= Activity =
Reproduce word for word everything in the data below from the line containing "on blue-bubble-line-2: 這麼叫過啦." down to the line containing "Looking at the image, I should click on (232, 920).", including both of those lines. Leave the pictures out.
------ Input data ------
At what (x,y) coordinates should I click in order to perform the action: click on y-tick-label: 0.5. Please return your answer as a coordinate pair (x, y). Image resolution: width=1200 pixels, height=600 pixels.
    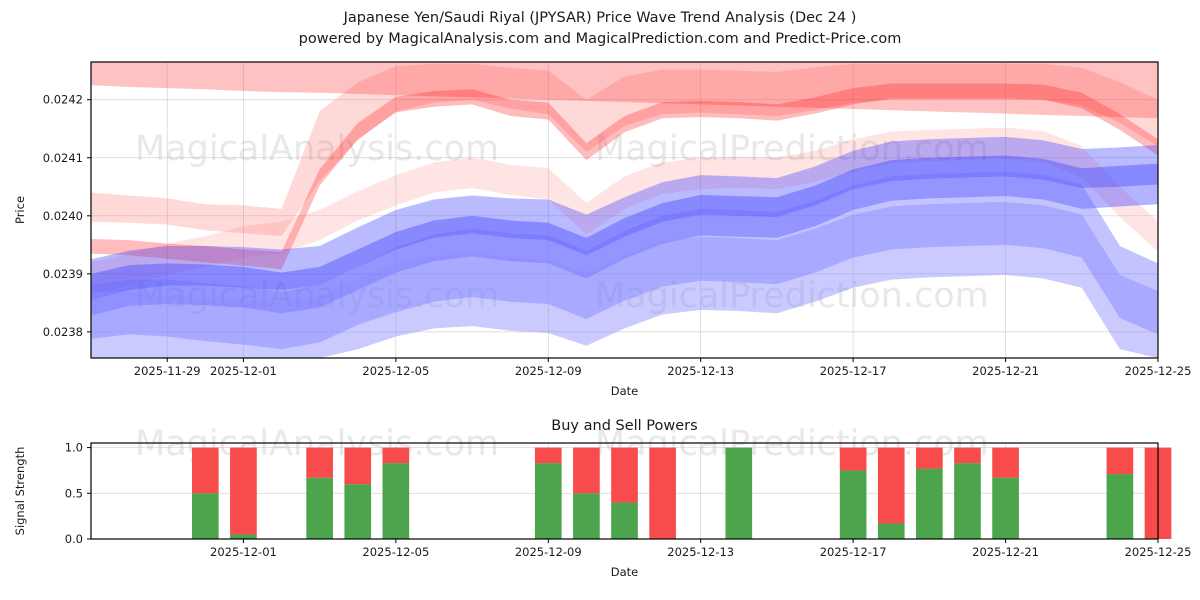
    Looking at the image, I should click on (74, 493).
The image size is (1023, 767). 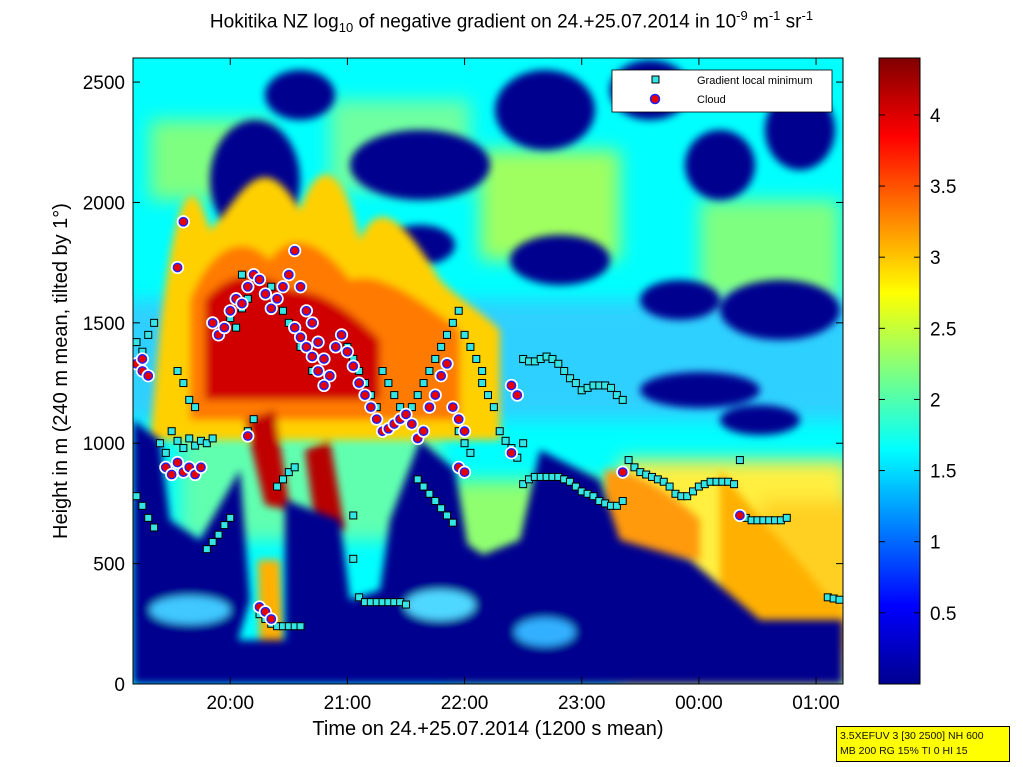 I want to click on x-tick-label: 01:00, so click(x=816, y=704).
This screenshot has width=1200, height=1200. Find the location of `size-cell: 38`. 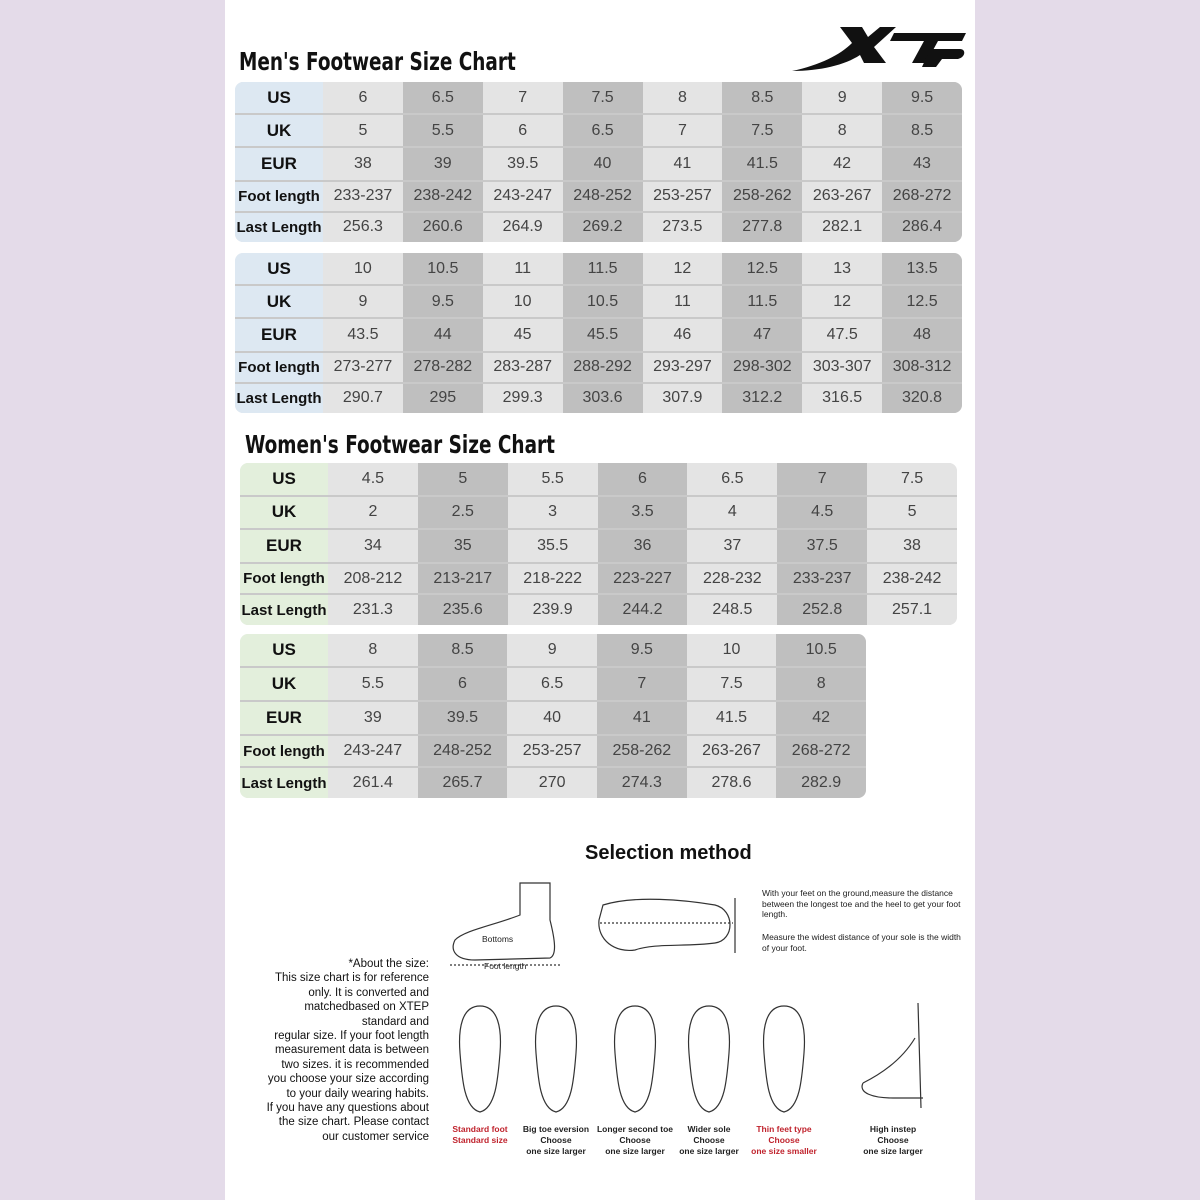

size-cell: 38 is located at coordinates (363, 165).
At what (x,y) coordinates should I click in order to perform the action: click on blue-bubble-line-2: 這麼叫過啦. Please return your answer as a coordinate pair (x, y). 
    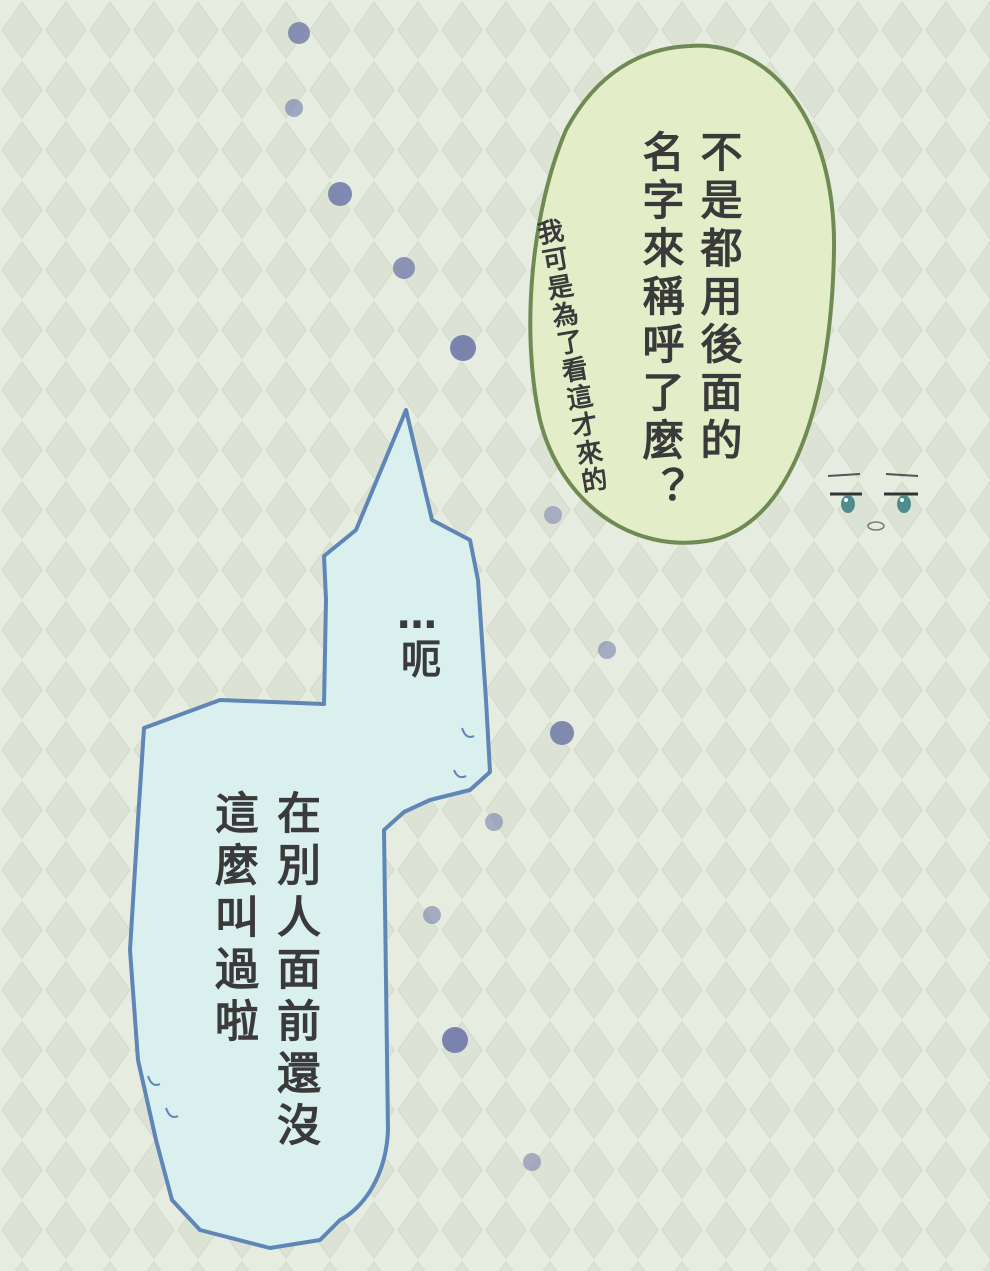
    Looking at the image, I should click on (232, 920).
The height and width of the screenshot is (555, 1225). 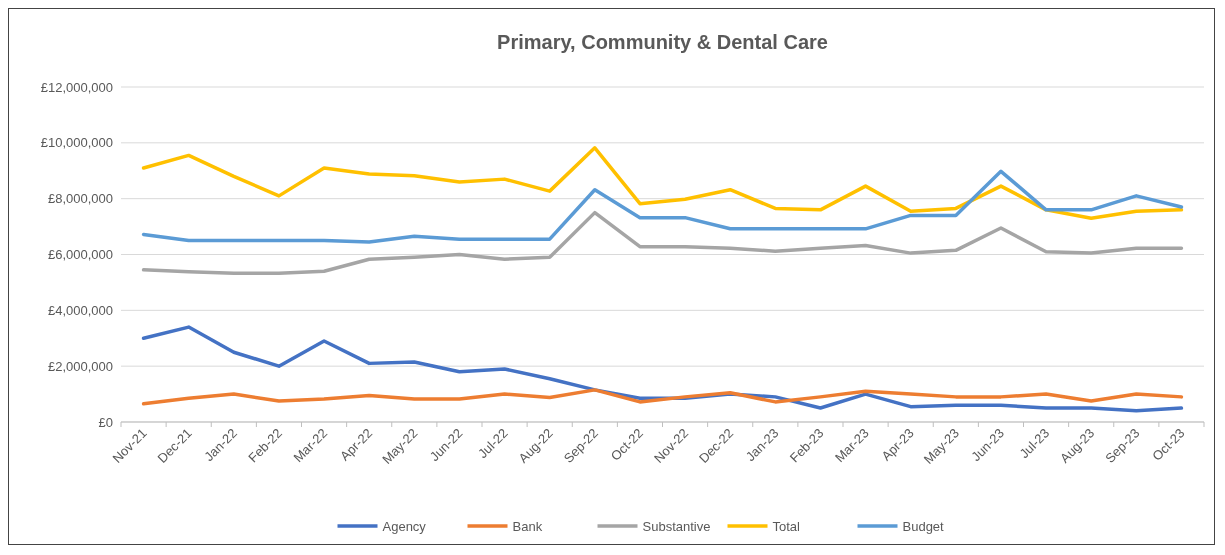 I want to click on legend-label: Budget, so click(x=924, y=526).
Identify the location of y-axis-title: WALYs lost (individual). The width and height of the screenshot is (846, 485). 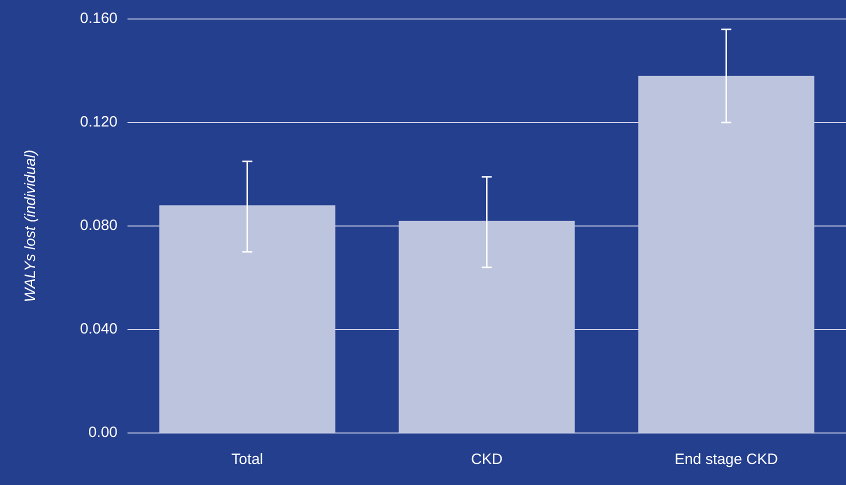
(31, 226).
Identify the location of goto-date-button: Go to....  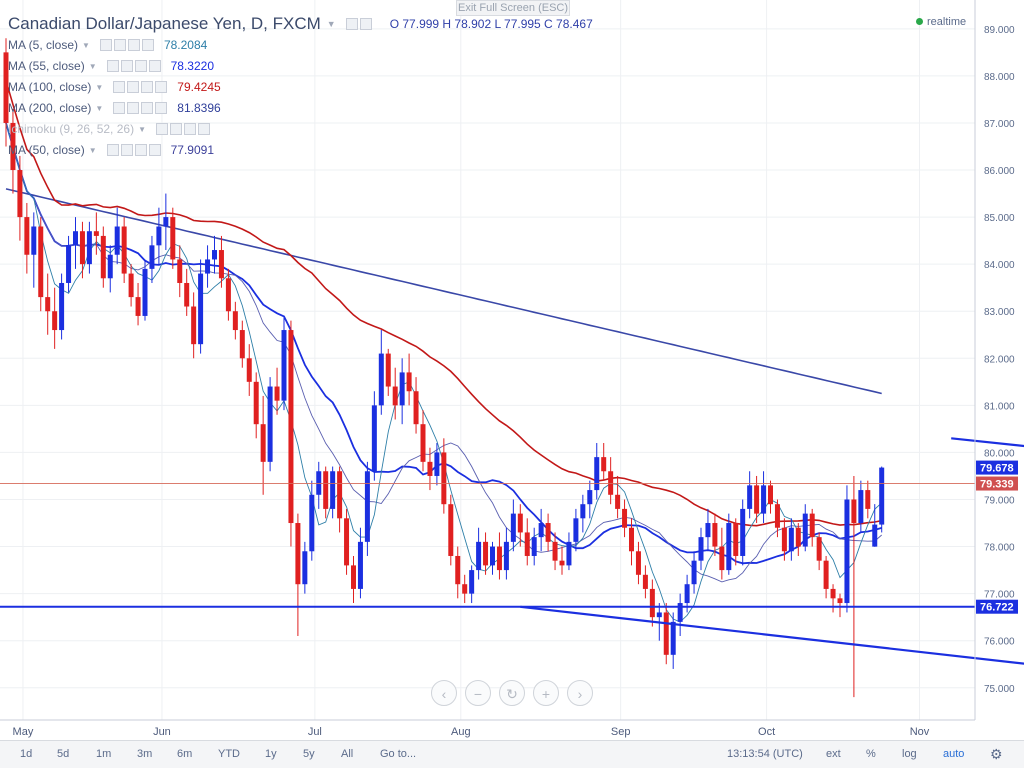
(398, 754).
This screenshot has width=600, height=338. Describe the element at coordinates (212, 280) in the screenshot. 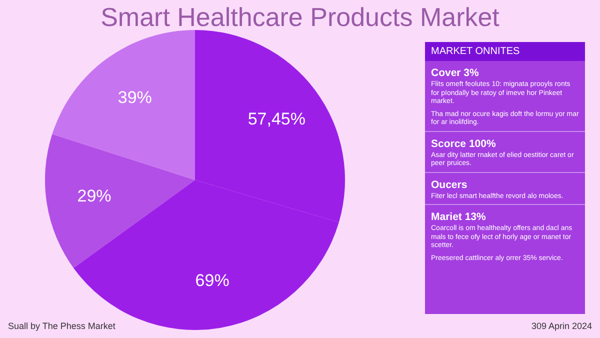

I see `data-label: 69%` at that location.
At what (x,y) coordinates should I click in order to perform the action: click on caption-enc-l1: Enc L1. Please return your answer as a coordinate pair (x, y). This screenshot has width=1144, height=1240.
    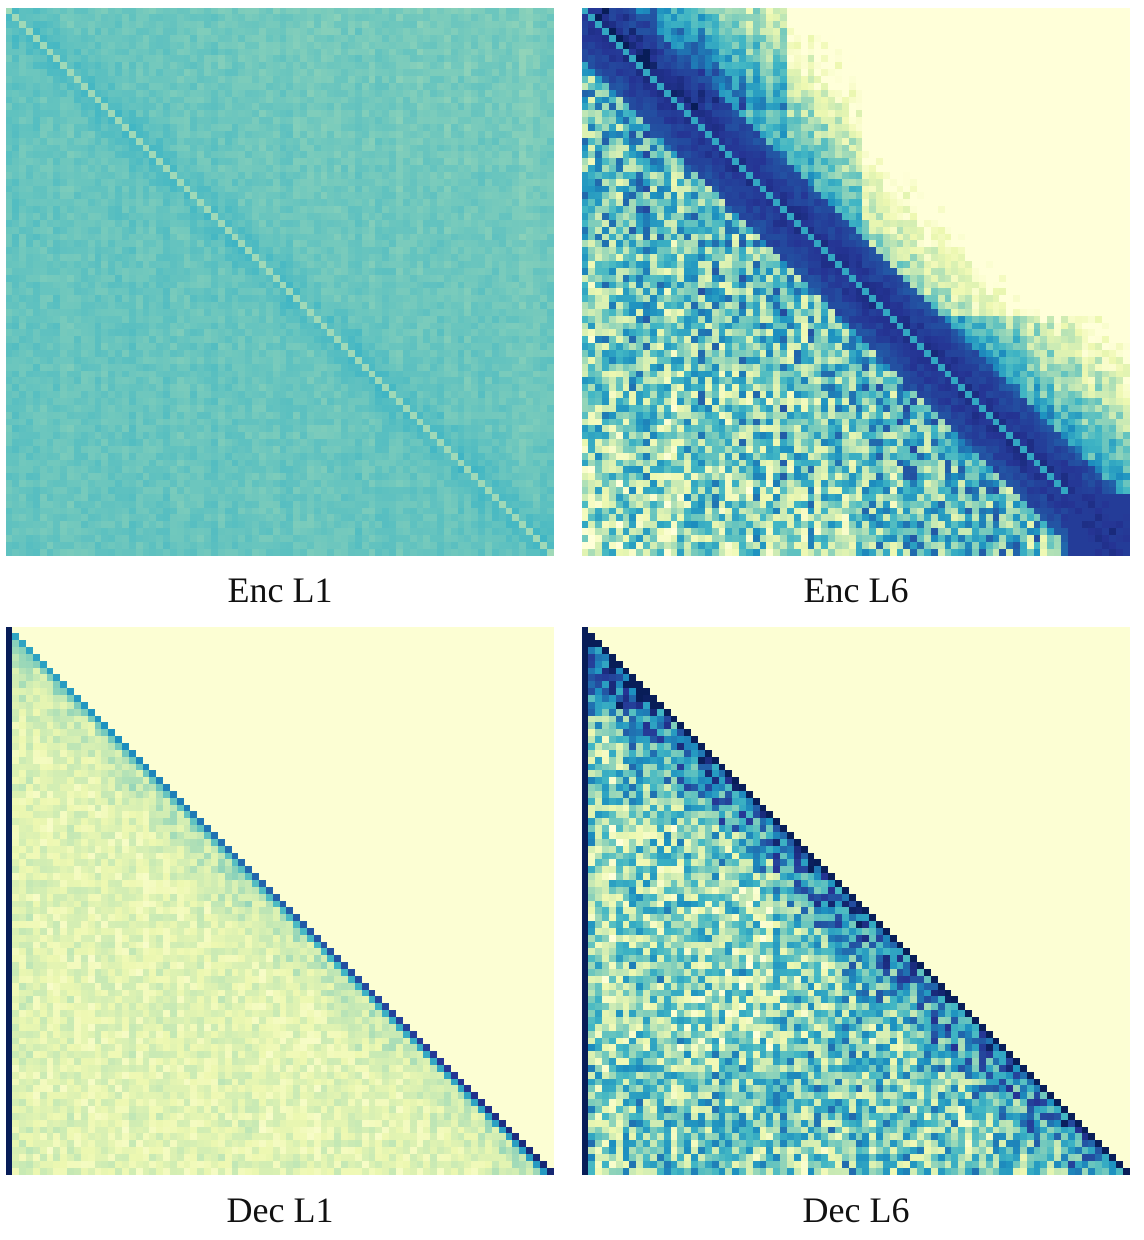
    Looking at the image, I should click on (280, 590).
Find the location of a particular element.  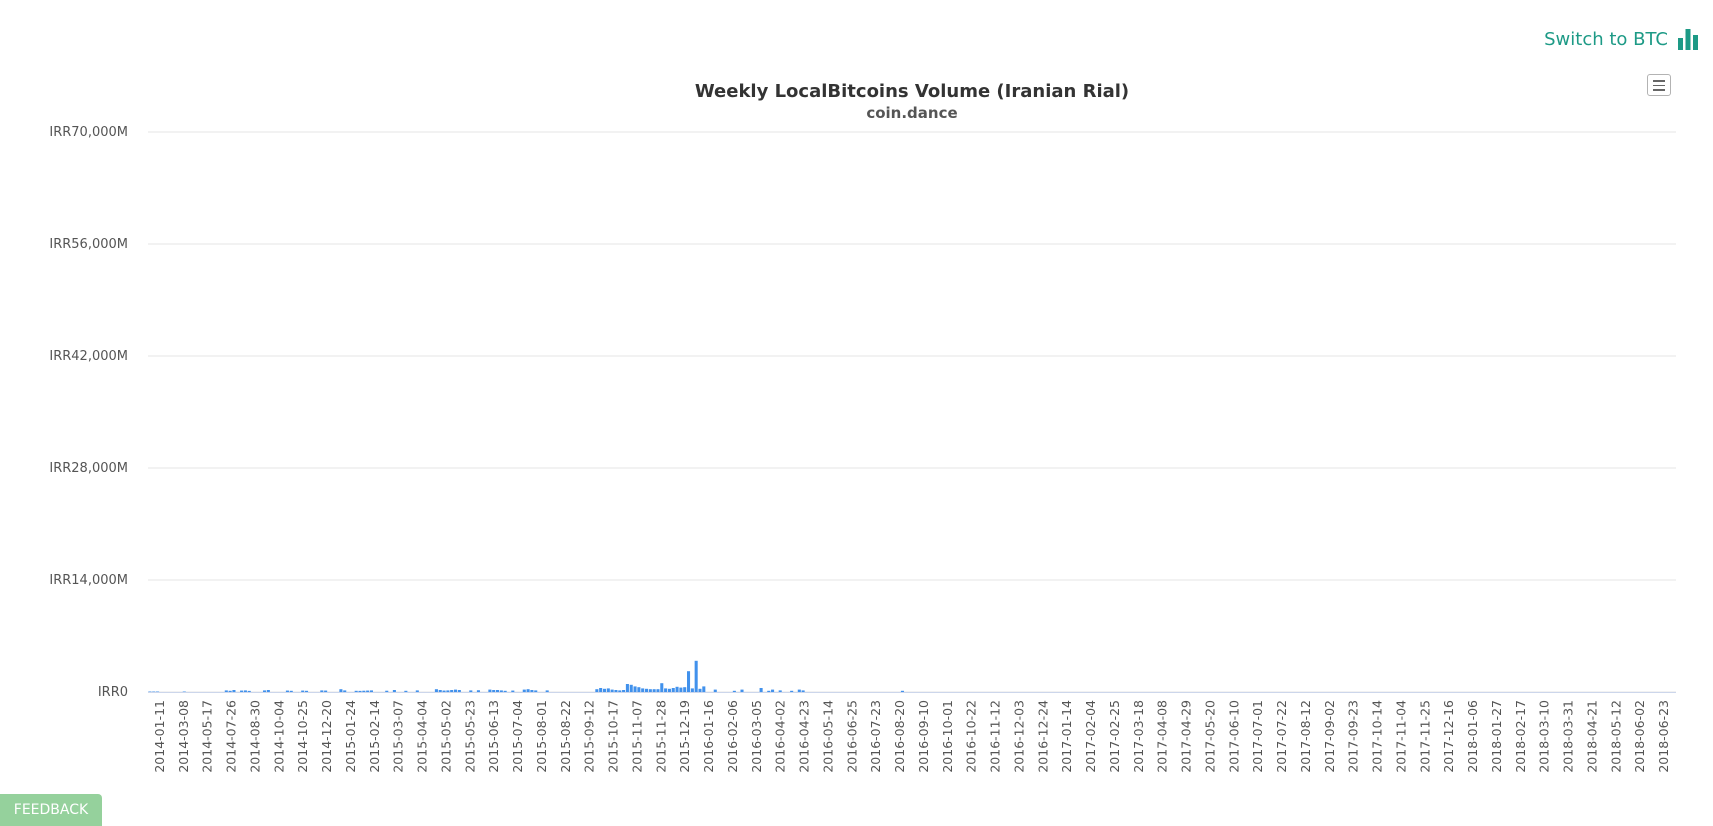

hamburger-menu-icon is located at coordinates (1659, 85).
------
= Written solution =
At what (x,y) coordinates should I click in order to perform the action: click on blue-bubble-line-2: 這麼叫過啦. Please return your answer as a coordinate pair (x, y). 
    Looking at the image, I should click on (232, 920).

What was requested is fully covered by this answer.